** Opening Provided text block **

However, in other poses such as Eka Pada Galavasana, Parsva Bakasana (side crow), and Eka Pada Koudinyasana, we must keep our bum high. Letting the pelvis drop in these poses will deflate the integrity of the pose and make it much harder to shift your weight forward to take the weight off of the feet and find your balance. While core integrity is necessary, lift off in these poses depends on your ability to control your weight in space – much like we move weight in a teeter totter. When the pelvis stays high, you have the ability to shift the chest forward in space, which will allow the legs and back body to become light and eventually float. If the pelvis drops, everything will move earthward and the levity of the pose will dissipate.
Playing in the poses
Bakasana (Crow): Booty low
- In bakasana, place your feet together on a block and take your knees wide. Then place your hands outer shoulders’ distance apart, spread your fingers side, and evenly weight into all four corners of your palms – particularly the index finger mound
- Get low, and bring your knees as high up onto your outer arms as you can.
- Clamp your knees onto your outer, upper arms.
- Gaze forward.
- Keeping your booty low and your side waists high (think of an angry cat), begin to shift your weight forward into your hands as if you were a hovercraft.
- Play with moving back and forth, and you will find that your feet become lighter and eventually leave the block.
- Once your feet leave the block, clamp in with your thighs, lift through the sides of your waist, then begin to press down through the hands until the arms become straight.
Eka Pada Koundinyasana: Booty High
- Come into a low lunge with both hands to the inside of your front foot.
- Lift your back leg and lift your booty high.
- Clamp your front knee onto your upper arm
- Press into your hands, lift your back ribs skywards, and keep that as you anchor your shoulder blades on your back
- Lift onto your front toes
- Lift onto your back toes and begin to shift your weight forward
- Keeping your shoulders lifted skywards and your booty high, lift your front foot off the ground. Either keep it bending in, or reach it diagonally away from your body (like you’re reaching it to 2 pm on a clock dial)

** Closing Provided text block **
** Opening Data extracts block **

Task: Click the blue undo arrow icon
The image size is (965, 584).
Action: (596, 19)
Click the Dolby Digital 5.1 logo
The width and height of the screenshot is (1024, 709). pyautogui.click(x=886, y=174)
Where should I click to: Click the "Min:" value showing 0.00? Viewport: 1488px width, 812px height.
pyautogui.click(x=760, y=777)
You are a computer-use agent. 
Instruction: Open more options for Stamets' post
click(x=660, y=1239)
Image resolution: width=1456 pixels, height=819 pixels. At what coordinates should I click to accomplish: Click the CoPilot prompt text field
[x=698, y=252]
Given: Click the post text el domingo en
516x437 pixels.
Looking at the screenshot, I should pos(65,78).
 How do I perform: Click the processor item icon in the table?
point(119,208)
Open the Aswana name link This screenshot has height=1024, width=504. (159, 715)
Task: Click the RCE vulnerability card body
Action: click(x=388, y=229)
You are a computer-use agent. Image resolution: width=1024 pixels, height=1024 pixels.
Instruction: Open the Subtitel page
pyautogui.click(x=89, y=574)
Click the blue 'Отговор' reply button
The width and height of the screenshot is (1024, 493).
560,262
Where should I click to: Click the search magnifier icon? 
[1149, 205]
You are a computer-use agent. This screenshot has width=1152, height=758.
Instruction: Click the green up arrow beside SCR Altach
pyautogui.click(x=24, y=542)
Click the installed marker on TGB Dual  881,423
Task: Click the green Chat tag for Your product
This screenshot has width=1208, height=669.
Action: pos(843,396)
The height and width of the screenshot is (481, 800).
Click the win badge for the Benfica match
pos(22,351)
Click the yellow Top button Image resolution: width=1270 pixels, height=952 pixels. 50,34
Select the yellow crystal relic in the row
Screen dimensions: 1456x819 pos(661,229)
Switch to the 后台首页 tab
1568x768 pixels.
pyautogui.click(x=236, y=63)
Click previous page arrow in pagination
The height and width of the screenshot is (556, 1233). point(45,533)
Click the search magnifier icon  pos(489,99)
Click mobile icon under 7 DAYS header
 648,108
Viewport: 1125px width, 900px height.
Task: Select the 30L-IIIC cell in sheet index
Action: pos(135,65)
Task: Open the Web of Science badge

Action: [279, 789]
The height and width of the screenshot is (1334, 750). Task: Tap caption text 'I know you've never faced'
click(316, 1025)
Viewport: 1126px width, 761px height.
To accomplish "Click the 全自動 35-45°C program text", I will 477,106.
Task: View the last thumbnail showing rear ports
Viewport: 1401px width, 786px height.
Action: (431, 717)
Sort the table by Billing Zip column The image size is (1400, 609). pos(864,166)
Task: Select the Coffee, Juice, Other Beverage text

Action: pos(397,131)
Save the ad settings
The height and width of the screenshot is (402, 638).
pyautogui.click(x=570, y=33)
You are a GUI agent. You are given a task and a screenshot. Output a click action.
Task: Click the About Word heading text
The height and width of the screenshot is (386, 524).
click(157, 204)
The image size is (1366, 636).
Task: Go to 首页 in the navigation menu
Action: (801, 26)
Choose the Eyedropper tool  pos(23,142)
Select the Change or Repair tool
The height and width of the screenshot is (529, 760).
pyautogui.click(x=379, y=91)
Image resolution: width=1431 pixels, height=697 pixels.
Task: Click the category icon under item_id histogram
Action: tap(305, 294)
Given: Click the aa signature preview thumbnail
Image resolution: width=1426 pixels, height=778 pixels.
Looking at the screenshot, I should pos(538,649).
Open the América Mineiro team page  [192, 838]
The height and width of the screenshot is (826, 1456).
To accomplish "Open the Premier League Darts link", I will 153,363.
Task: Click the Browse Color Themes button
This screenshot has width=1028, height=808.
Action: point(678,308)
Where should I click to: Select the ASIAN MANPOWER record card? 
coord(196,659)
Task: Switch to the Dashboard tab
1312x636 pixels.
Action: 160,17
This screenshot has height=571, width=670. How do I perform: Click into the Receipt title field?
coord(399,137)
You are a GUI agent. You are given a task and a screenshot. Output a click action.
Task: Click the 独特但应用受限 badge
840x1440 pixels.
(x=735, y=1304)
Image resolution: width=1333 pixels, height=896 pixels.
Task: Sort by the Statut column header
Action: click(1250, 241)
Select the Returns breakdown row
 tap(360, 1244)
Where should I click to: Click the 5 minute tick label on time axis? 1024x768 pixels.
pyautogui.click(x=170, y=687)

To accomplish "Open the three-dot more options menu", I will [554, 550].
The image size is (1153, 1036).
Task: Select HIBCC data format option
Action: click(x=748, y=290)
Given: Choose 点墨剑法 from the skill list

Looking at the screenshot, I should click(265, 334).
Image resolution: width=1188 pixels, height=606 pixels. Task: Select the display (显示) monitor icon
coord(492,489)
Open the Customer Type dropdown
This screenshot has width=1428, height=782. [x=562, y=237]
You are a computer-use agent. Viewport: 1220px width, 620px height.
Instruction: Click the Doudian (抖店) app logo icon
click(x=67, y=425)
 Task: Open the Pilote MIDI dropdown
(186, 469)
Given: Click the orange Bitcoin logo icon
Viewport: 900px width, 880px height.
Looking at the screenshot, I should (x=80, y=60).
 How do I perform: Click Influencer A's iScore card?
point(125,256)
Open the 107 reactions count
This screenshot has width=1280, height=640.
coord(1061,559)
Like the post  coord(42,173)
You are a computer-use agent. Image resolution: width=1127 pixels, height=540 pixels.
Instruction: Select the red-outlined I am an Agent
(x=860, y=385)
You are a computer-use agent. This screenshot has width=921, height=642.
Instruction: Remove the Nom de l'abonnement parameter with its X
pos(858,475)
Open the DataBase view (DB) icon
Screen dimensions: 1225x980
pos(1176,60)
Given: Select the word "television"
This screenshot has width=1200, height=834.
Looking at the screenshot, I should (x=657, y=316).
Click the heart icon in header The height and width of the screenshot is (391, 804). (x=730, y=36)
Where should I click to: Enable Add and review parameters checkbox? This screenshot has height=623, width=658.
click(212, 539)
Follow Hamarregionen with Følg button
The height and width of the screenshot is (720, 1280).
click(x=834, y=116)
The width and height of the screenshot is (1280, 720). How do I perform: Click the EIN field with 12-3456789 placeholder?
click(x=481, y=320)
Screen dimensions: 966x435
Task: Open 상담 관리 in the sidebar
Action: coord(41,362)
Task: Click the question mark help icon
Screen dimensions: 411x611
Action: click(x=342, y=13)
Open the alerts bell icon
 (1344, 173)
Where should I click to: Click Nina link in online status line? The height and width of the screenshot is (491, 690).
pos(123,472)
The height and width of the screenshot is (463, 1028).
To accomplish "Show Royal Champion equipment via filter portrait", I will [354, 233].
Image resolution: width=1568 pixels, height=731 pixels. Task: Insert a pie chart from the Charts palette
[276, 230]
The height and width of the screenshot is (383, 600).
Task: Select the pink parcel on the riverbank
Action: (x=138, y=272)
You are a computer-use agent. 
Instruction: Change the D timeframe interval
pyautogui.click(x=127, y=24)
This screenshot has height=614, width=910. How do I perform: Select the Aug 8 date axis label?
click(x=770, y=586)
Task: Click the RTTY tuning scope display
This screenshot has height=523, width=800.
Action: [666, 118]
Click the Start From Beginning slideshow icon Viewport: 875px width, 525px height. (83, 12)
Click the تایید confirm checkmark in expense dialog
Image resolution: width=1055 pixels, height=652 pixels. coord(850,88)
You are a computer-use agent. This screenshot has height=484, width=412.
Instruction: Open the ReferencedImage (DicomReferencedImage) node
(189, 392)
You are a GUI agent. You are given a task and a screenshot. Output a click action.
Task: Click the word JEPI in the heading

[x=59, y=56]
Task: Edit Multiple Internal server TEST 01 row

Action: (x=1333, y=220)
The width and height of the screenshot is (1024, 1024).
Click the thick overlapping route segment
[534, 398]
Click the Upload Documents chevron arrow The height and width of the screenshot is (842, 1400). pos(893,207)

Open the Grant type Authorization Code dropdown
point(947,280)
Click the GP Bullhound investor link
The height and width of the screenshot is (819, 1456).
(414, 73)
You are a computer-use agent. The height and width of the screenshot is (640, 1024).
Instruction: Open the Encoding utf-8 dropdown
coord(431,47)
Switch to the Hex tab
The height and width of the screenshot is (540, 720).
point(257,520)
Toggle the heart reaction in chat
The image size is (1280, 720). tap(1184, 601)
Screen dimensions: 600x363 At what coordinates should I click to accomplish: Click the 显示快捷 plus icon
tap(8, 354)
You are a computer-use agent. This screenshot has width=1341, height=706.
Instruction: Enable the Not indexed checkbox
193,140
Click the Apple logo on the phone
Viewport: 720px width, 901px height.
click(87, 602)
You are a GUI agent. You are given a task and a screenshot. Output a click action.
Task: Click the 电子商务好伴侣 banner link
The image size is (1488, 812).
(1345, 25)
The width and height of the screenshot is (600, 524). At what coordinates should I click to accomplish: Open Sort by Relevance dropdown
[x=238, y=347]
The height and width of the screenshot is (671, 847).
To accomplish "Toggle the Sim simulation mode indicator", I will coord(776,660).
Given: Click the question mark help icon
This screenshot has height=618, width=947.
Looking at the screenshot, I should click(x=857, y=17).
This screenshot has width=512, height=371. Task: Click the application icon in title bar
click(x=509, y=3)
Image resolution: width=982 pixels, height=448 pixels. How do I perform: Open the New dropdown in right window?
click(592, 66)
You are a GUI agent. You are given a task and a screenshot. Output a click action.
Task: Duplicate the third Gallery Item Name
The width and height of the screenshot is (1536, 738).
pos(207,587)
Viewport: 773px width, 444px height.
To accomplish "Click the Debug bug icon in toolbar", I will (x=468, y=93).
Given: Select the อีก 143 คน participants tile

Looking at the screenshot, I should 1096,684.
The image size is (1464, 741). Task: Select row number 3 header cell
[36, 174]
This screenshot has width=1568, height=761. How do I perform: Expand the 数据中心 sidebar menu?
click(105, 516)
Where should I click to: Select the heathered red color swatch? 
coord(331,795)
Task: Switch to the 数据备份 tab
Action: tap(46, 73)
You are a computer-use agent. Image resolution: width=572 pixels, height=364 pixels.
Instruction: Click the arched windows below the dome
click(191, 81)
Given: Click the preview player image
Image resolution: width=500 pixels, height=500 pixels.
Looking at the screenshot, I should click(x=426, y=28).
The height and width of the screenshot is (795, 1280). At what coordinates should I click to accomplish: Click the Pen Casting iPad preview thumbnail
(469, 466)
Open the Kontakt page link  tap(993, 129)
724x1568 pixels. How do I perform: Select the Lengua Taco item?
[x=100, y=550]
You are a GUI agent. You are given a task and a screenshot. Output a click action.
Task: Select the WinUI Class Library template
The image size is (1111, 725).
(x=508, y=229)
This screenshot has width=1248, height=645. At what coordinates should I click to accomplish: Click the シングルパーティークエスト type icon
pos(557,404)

** Closing Data extracts block **

*Your tasks*:
1. List the poses that the text on arm balances, in its opening paragraph, says require keeping the bum high.
2. Pick up the text on arm balance poses after its last sentence and continue it.

*Your responses*:
1. Eka Pada Galavasana, Parsva Bakasana (side crow), Eka Pada Koudinyasana

2.
- Keep your booty lifted and shoulders lifting as your reach your sternum forward and bring more weight onto your hands
- Find the teeter-totter balance here as you reach the chest forward. When the weight moves far enough ahead, the back toes will lift off the floor.
Bonus Tip #5: Patience
Arm balances are not natural for human kind. After all, we don’t often find ourselves suddenly falling into an arm balance as we walk down the street! Naturally, it takes time for our body to become confident balancing weight onto our hands. Be patient, work slowly, and the support and ease that you cultivate will put in you in an excellent position for coming into flight.
In the meantime, the conscientious practice of the following poses are excellent warm ups to include in your preparations:
- Cat/ Cow – particularly cat so you can keep your booty low! Also, work your excellent hand position here
- Plank – Chaturanga: practice keeping the shoulder heads lifting and keeping the hips and shoulders in line
- Lizard – good for hip opening and practicing keeping that booty high!
- Malasana – good for hip opening and finding the engagement of the inner thighs
- Crescent- hug your “leg magnets” to find your core from your toes to your pelvis
Happy practicing!
3 Comments
Hi there, your description of eka pada galavasana sounds more like eka pada bakasana to me as there’s no mention of crossing one foot over the other leg and then hooking the tricep with the crossed foot….. Or am I confused?
Hi Janine – great catch, it’s Eka Pada Koundinyasana 🙂 Thanks.